The Commonwealth Bank, supposedly the nation's biggest fund manager and retail broker through Commsec, completed a $2 institutional billion placement at $26.60 a share last December.

However, it then waited until after a fully franked $1.13 dividend was paid before offering the same deal to its retail investors through a share purchase plan. In other words, the big end of town got a $1.13 discount.

Rio Tinto's $US15.3 billion rights issue made it the first major ASX-listed company in a long while to do a renounceable rights issue which treats all shareholders equally.

The Rio offer is strictly pro-rata and you can't apply for extra shares - something which has been particularly lucrative during the recent Australian raisings. However, if you haven't got the cash or inclination to take up the discounted Rio offer at $28.29 a share, you can sell the rights on the market to someone who does.

If it is good enough for Rio Tinto to let shareholders sell their rights it should be good enough for everyone else.

Indeed, the majority of the $40 billion-plus in capital raisings we've seen so far in 2009 would be illegal in the UK under their fairer and more transparent system which dual-listed Rio Tinto was obliged to follow.

If anything, the situation is getting worse because Asciano's effort yesterday really scraped the bottom of the barrel.

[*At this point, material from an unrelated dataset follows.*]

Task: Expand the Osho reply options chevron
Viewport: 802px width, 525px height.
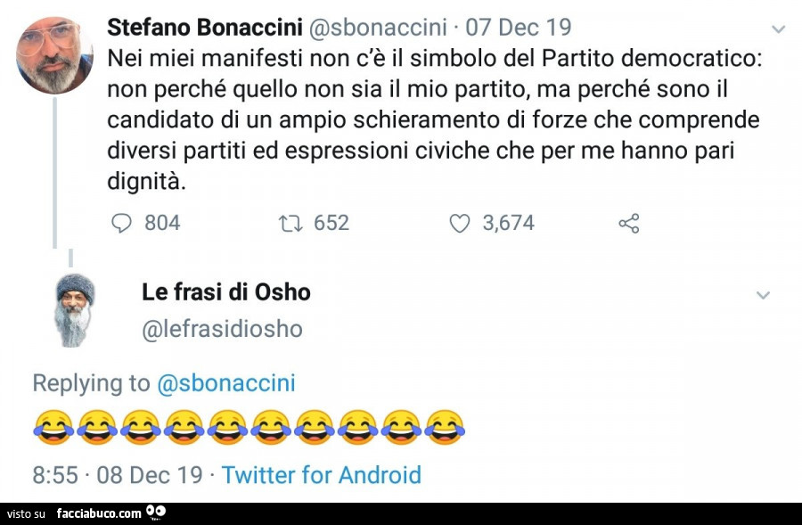Action: point(764,294)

Ironically, the British government will be the biggest beneficiary of the $2 billion Asciano raising because the taxpayer-controlled Royal Bank of Scotland is the biggest lender to the troubled infrastructure giant with loans outstanding estimated to exceed $500 million.

The main problem with the Asciano raising is the size of the placement component. Placements are inherently dubious because it involves a board and under-writer hand-picking who gets discounted stock.

You can be Ivan Milat sitting inside Goulburn prison, Iranian President Mahmoud Ahmadinejad or Warren Buffett - it doesn't matter because if the board gives you the nod, you're in, regardless of whether you already own shares in the company.

There is no transparency around the selection process and the system is wide open to abuse and full of conflicts of interest. Directors won't want to place shares with investors who want them sacked and Asciano's underwriters RBS and UBS have an interest in looking after the directors which have agreed to pay them a $45 million fee.

Australian law doesn't permit a company to place more than 15% of its shares each year without shareholder approval and that is why Asciano shareholders will gather to vote in Melbourne on July 22.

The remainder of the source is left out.